Não era tão evidente? Senhor Director, volte a observar todos os selos do Nyassa à venda no 34º leilão, particularmente rico de selos/tapeçaria. Reproduzo abaixo os selos que interessam. 


Lotes 1069 e 1070, descritos como FALSOS!

 
Lotes 1071, 1072, 1073 e 1074. Descritos sem qualquer referência à falsificação, e portanto AUTÊNTICOS!




Lotes 1665, 1667, 1669, 1670, 1672 e e 1673. Descritos como PROVAVELMENNTE FALSOS!


Estranho, não é? Se os primeiros selos foram identificados como falsos, o meu pensamento lógico me diz que os restantes, apresentando as mesmas características, também serão falsos (e falsos são – leia o artigo se tiver dúvidas). É somente a simples aplicação da relação transitiva, nada de filatélico. Qual foi então a lógica destas descrições? Os selos soltos verticais são falsos, os horizontais são autênticos e os pares, uns tecnicamente impossíveis, provavelmente falsos? Não suspeita minimamente que a má fé possa estar aí e não em outro lugar como se dignou de afirmar?

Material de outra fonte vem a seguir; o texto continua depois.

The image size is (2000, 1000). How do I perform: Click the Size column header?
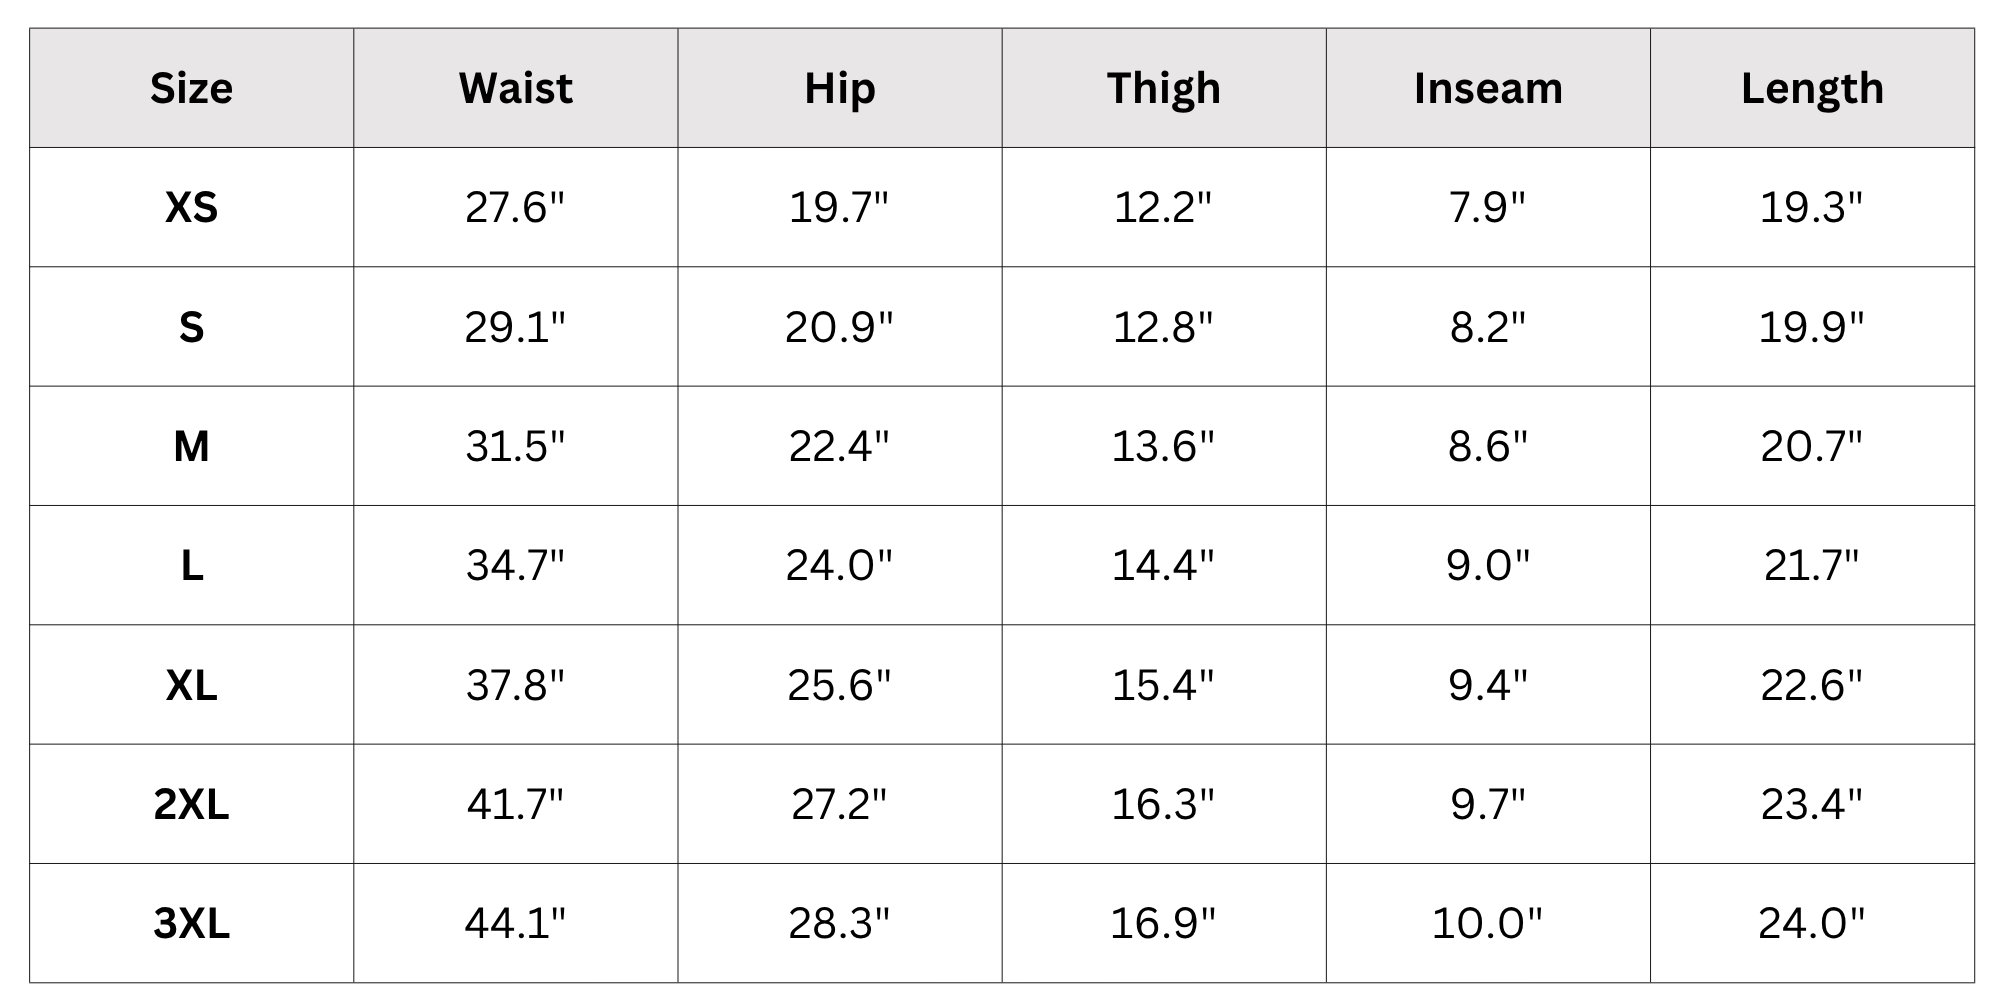(x=191, y=88)
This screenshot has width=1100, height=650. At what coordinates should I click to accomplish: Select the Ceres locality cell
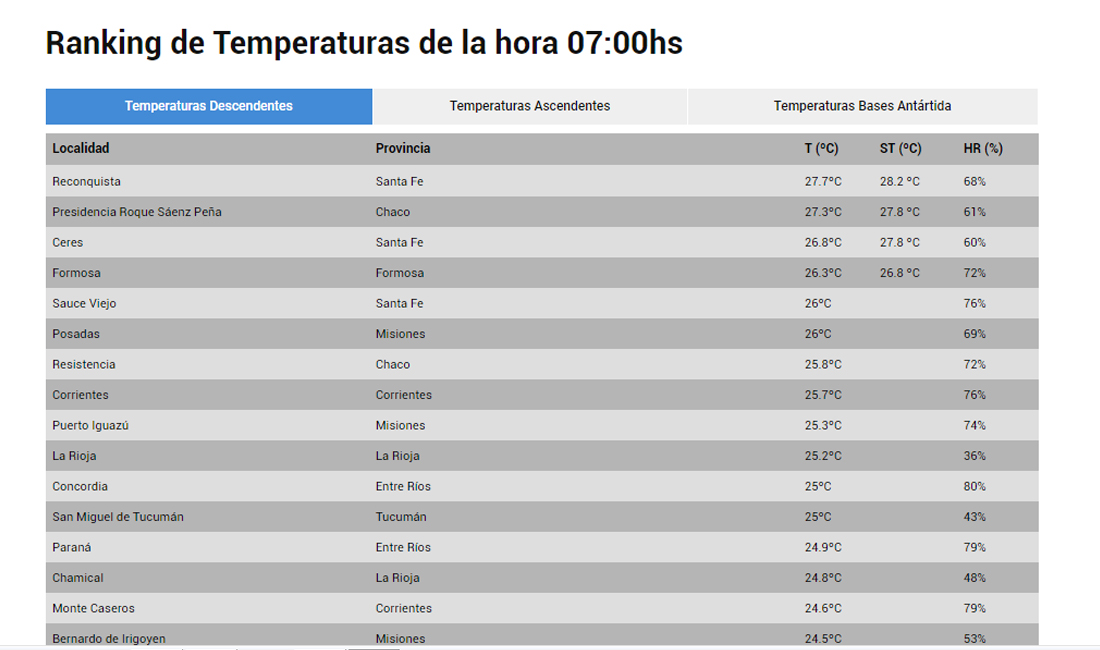tap(68, 243)
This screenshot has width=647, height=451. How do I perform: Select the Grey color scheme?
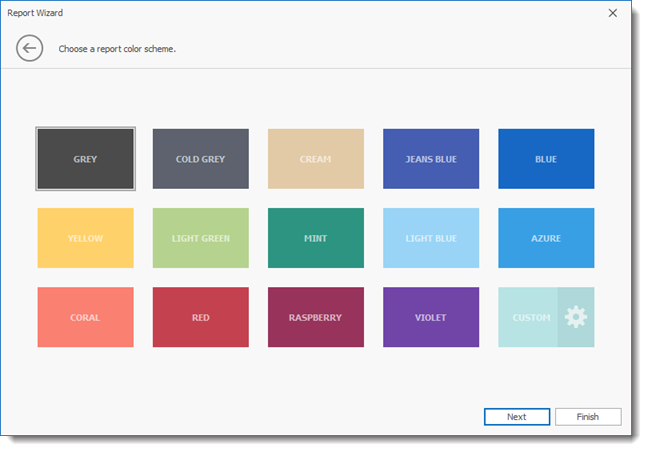click(85, 159)
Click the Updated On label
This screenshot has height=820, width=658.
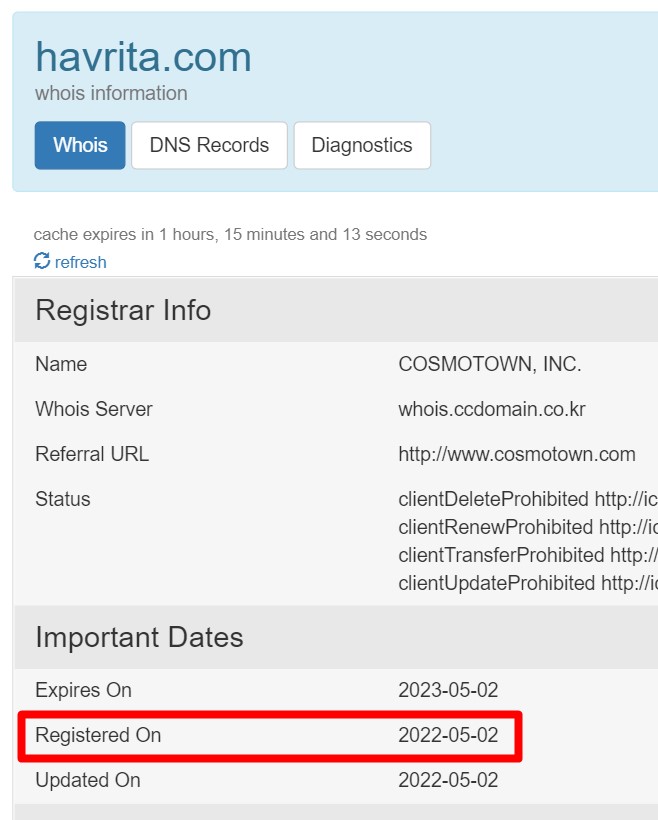click(x=87, y=780)
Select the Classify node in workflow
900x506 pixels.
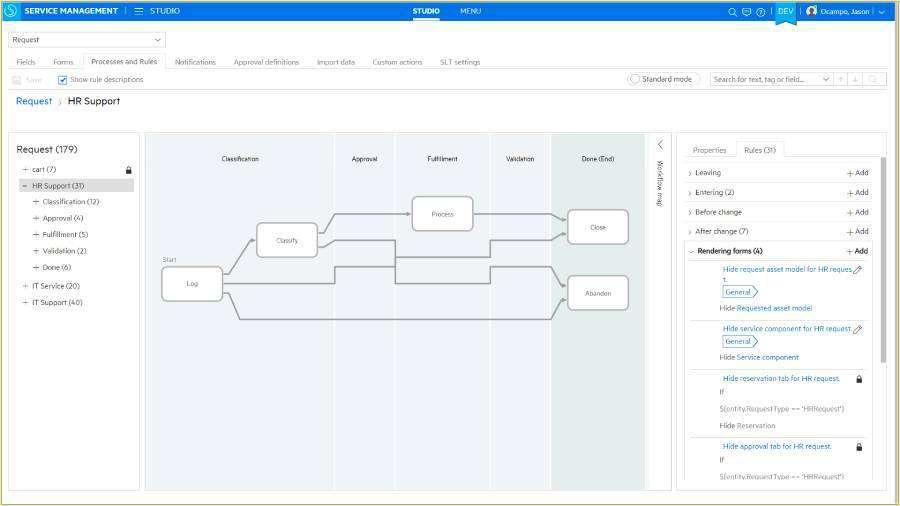287,240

Veja este outro caso bastante esquisito:

Leilão 34 - Lote 1054. Descrito como FALSO!


Leilão 35 – lote 1294, mesma sobretaxa mas desta vez o selo é AUTÊNTICO!


Má fé. 
Sem comentário. Por quanto me esforce não encontro um percurso racional que possa levar a essa sua conclusão. A retire imediatamente e não use o “provavelmente” como escudo, por favor. Obrigado.
Mas, a pensar bem, um comentário tenho: gostaria muito ler uma sua clara declaração contra os que descrevem de modo enganador as peças postas à venda e contra as tantas falsificações que circulam nos leilões. O afirme para qualquer leilão, que logo a seguir o leilão CFP deverá se adequar.

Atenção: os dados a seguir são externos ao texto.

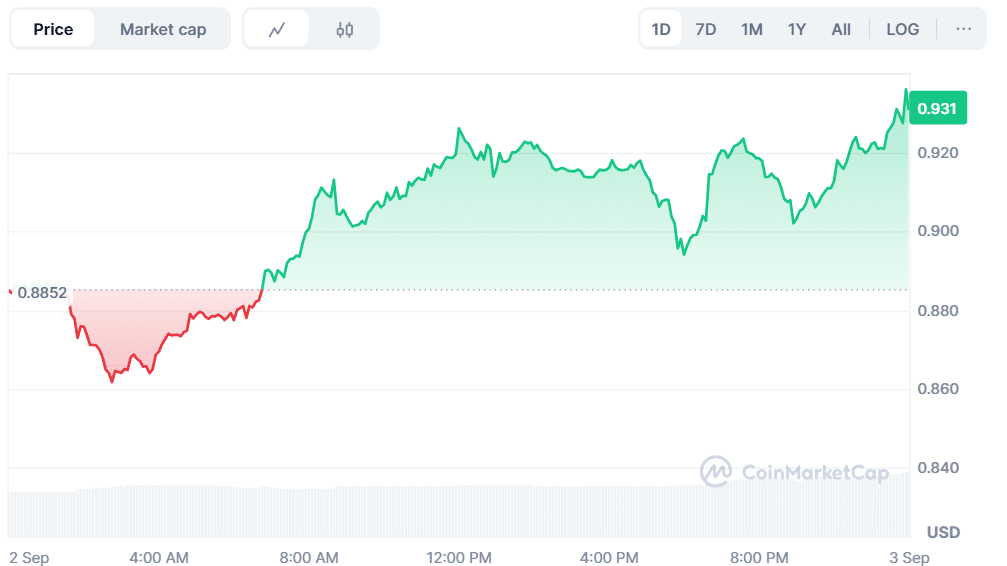This screenshot has height=566, width=1007.
Task: Select the Market cap tab
Action: 163,29
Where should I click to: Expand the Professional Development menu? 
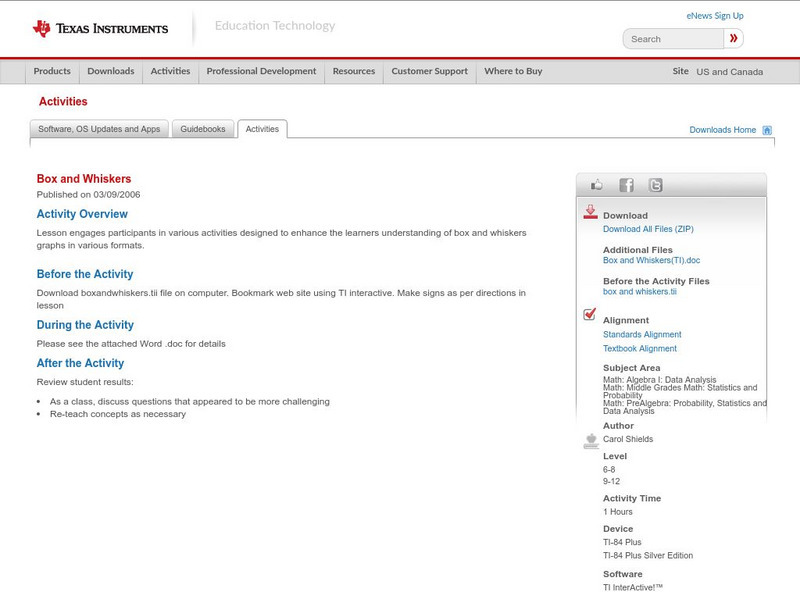pyautogui.click(x=261, y=72)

A propósito disso, comente por favor as descrições dos lotes  42, 347, 545 e 592 à venda no leilão especial. São daqueles casos em que um humilde coleccionador gostaria ler, numa confrontação aberta, o parecer dos ilustres filatelistas que frequentam o Clube, incluindo o senhor, obviamente.
 
E por terminar, um comentário (e sugestão) sobre a sua política editorial. E’ preciso encorajar novos filatelistas e novos articulistas. Isto só pode fazer bem ao CFP. Estará seguindo esta política? Quando anunciou a publicação no boletim de artigos dos blogs filatélicos, comentei muito positivamente esta iniciativa. Pode contar, por favor, quanto artigos de bloggers foram publicados e quantos foram os do seu blog? Pense nisso.

Agradecendo a sua atenção,
aguardo que seja publicada num próximo número do Boletim do CFP, com o mesmo destaque da sua nota de esclarecimento, uma sua outra nota (curta para não desperdiçar espaço precioso) citando o link para esta carta aberta.